Ask HN: How to use Linux as a quasi real time system - FrojoS
I&#x27;ve heard, that e.g. SpaceX use Linux on many of their flight computers. For instance, what hardware and what software tweeks are used to allow sampling of sensor data with a fixed frequency?
======
seren
You can use Linux with the Preempt RT patch or Xenomai, which is using a kind
of micro kernel in addition to the Linux Kernel. The downside is you have to
rewrite your drivers for Xenomai.

I thought that the latter was better in terms of performance but the article
below seems to affirm they are not that big. (but it is coming from the
Preempt RT side)

[http://linuxgizmos.com/real-time-linux-
explained/](http://linuxgizmos.com/real-time-linux-explained/)

•••

◆ **OBJECTIVES**:
1) Reproduce the collected data entries line for line, leaving out the pictures.
2) Write the next part of the thread on using Linux as a quasi real-time system, picking up after its final line.
The thread and the entries that follow it have no connection to each other.

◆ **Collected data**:
•••

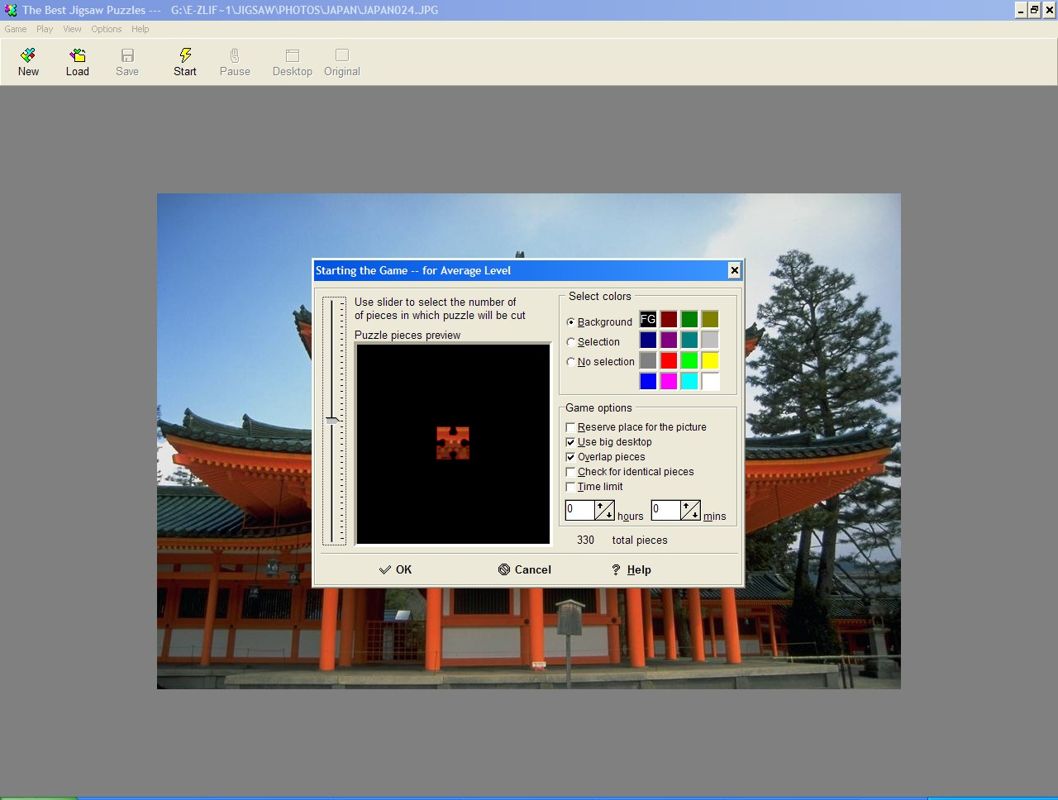1058x800 pixels.
Task: Click the Save floppy disk icon
Action: pyautogui.click(x=127, y=56)
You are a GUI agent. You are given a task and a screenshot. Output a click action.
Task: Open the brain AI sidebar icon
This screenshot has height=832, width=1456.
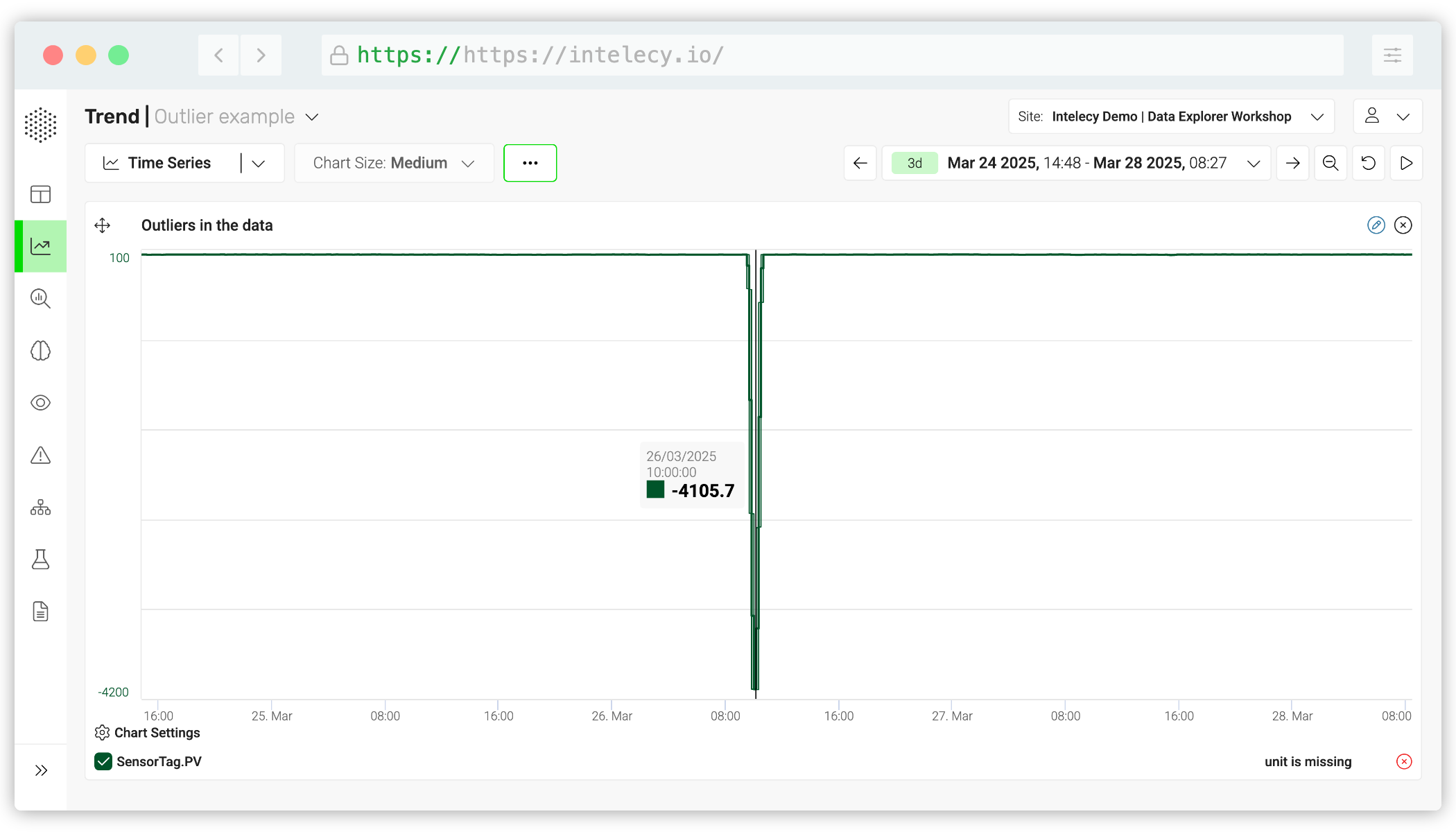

•••

◆ **ANSWERS FOR THE TASKS**:
1)
1058x800 pixels.
Task: Click the Save floppy disk icon
Action: pyautogui.click(x=127, y=56)
You are a GUI agent. You are given a task and a screenshot. Output a click action.
Task: Open the brain AI sidebar icon
This screenshot has height=832, width=1456.

2)
------
PaulHoule
The basic tweak is overprovisioning. If the computer is not busy it will get
tasks done on time and not freeze up. If it has too much work to do in a time
frame than it is not going to get it all done. The one thing it can really do
differently is abort a task early when it is clear that that task can't be
done on time, but then you will get complaints from the people whose tasks are
responsible from that task completing.

------
Jack000
for PCs you can try the jitter measurement from linuxcnc
[http://wiki.linuxcnc.org/cgi-bin/wiki.pl?Latency-
Test](http://wiki.linuxcnc.org/cgi-bin/wiki.pl?Latency-Test)